AUTHOR=Vitale Antonio , Cavalli Giulio , Colafrancesco Serena , Priori Roberta , Valesini Guido , Argolini Lorenza Maria , Baldissera Elena , Bartoloni Elena , Cammelli Daniele , Canestrari Giovanni , Sota Jurgen , Cavallaro Elena , Massaro Maria Grazia , Ruscitti Piero , Cipriani Paola , De Marchi Ginevra , De Vita Salvatore , Emmi Giacomo , Ferraccioli Gianfranco , Frassi Micol , Gerli Roberto , Gremese Elisa , Iannone Florenzo , Lapadula Giovanni , Lopalco Giuseppe , Manna Raffaele , Mathieu Alessandro , Montecucco Carlomaurizio , Mosca Marta , Piazza Ilaria , Piga Matteo , Pontikaki Irene , Romano Micol , Rossi Silvia , Rossini Maurizio , Silvestri Elena , Stagnaro Chiara , Talarico Rosaria , Tincani Angela , Viapiana Ombretta , Vitiello Gianfranco , Galozzi Paola , Sfriso Paolo , Gaggiano Carla , Rigante Donato , Dagna Lorenzo , Giacomelli Roberto , Cantarini Luca
TITLE=Long-Term Retention Rate of Anakinra in Adult Onset Still’s Disease and Predictive Factors for Treatment Response
JOURNAL=Frontiers in Pharmacology
VOLUME=10
YEAR=2019
URL=https://www.frontiersin.org/journals/pharmacology/articles/10.3389/fphar.2019.00296
DOI=10.3389/fphar.2019.00296
ISSN=1663-9812
ABSTRACT=
Background: Anakinra (ANA) is an effective treatment choice in patients with adult onset Still’s disease (AOSD). Variables affecting treatment survival include loss of efficacy or adverse events, but also the decision to discontinue treatment after long-term clinical remission.

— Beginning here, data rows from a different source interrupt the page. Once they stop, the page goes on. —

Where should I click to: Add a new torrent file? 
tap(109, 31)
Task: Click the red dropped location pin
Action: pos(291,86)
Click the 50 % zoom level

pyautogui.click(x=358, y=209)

Objectives: Aims of this study were: (i) to assess the drug retention rate (DRR) of ANA during a long-term follow-up looking for any difference related to the line of biologic treatment, the concomitant use of conventional disease modifying anti-rheumatic drugs (cDMARDs) and the different type of AOSD (systemic versus chronic articular); (ii) to identify predictive factors of lack of efficacy, loss of efficacy, and ANA withdrawal owing to long-term remission.
Methods: AOSD patients classified according with Yamaguchi criteria and treated with ANA were retrospectively enrolled in 18 Italian tertiary Centers. Demographic, laboratory, clinical and therapeutic data related to the start of ANA (baseline), the 3-month assessment and the last follow-up visit while on ANA treatment were retrospectively collected and statistically analyzed.
Results: One hundred and forty-one AOSD patients (48 males, 93 females) treated with ANA for a mean period of 35.96 ± 36.05 months were enrolled. The overall DRR of ANA was 44.6 and 30.5% at the 60- and 120-month assessments, respectively, with no significant differences between: (i) biologic naïve patients and those previously treated with other biologics (log-rank p = 0.97); (ii) monotherapy and concomitant use of cDMARDs (log-rank p = 0.45); (iii) systemic and chronic articular types of AOSD (log-rank p = 0.67). No variables collected at baseline could predict primary inefficacy, while the number of swollen joints at baseline was significantly associated with secondary inefficacy (p = 0.01, OR = 1.194, C.I. 1.043–1.367). The typical AOSD skin rash was negatively related with ANA withdrawal owing to long-term remission (p = 0.03, OR = 0.224, C.I. 0.058–0.863).
Conclusion: Long-term DRR of ANA has been found excellent and is not affected by different lines of biologic treatment, concomitant use of cDMARDs, or type of AOSD. The risk of losing ANA efficacy increases along with the number of swollen joints at the start of therapy, while the typical skin rash is a negative predictor of ANA withdrawal related to sustained remission.